Mit Ausnahme des/der hauptamtlichen Bürgermeister/in werden die Mitglieder des Gemeindevorstands in der konstituierenden, d. h. der ersten Sitzung der Gemeindevertretung, gewählt. Die Amtszeit des Gemeindevorstandes der vorhergehenden Wahlperiode endet erst mit der Wahl des neuen Gemeindevorstandes (HGO: „Weiterführung der Amtsgeschäfte“). Die Zusammensetzung erfolgt entsprechend dem aus den Wahlen resultierenden Proporz der Fraktionen.

Alle Mitglieder des Gemeindevorstandes in Münster sind ehrenamtlich.
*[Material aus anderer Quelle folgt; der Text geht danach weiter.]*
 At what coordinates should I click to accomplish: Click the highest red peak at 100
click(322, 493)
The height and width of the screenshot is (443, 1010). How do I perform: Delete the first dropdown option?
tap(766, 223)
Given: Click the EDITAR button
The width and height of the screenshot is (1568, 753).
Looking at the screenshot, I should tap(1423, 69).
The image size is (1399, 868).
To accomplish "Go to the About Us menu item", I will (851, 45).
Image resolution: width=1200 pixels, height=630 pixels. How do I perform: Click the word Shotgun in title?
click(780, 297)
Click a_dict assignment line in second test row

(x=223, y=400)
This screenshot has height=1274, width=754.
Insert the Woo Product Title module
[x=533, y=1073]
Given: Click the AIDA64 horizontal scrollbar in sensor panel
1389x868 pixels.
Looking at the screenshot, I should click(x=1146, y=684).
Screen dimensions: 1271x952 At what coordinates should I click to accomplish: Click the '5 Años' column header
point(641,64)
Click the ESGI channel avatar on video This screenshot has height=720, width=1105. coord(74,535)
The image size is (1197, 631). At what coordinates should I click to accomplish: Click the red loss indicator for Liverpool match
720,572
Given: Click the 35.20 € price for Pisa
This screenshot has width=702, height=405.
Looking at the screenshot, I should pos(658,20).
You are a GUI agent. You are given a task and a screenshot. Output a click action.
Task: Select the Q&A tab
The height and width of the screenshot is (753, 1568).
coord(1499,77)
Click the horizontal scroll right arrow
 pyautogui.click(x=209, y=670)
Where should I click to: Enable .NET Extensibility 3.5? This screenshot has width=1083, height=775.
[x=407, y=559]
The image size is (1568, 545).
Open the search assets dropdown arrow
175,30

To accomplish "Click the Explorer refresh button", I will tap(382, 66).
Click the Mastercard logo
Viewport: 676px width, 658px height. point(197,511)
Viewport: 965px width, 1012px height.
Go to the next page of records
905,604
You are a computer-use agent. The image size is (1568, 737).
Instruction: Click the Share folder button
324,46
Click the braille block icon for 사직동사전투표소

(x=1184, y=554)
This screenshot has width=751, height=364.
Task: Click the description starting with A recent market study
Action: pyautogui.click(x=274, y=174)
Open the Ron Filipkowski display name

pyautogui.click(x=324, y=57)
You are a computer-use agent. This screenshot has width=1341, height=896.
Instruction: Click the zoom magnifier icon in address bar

Einzige Ausnahme ist der/die hauptamtliche Bürgermeister/in.

Der Gemeindevorstand wickelt nach der HGO die Geschäfte der Verwaltung entsprechend den Vorgaben der Gemeindevertretung „im Rahmen der zur Verfügung stehenden Mittel“ ab. Auch der Gemeindevorstand diskutiert und stimmt über Beschlussvorlagen ab. Bei Stimmengleichheit entscheidet das Votum des/der Bürgermeisters/meisterin.

Der Gemeindevorstand tagt in Münster wöchentlich.

Kommissionen

Der Gemeindevorstand kann zur Beratung bestimmter Themen und Aufgaben Kommissionen einberufen. Die Bandbreite der Kompetenzen geht von der einfachen Beratung durch die Kommission bis zu deren Beauftragung der dauernden Verwaltung oder Beaufsichtigung einzelner Geschäftsbereiche sowie zur Erledigung vorübergehender Aufträge. Mitglieder von Kommissionen sind der/die Bürgermeister/in als Vorsitzende/m, Mitglieder des Gemeindevorstandes und der Gemeindevertretung und in der Regel sachkundige Einwohner/innen.

Die Sitzungen von Kommissionen sind nicht öffentlich.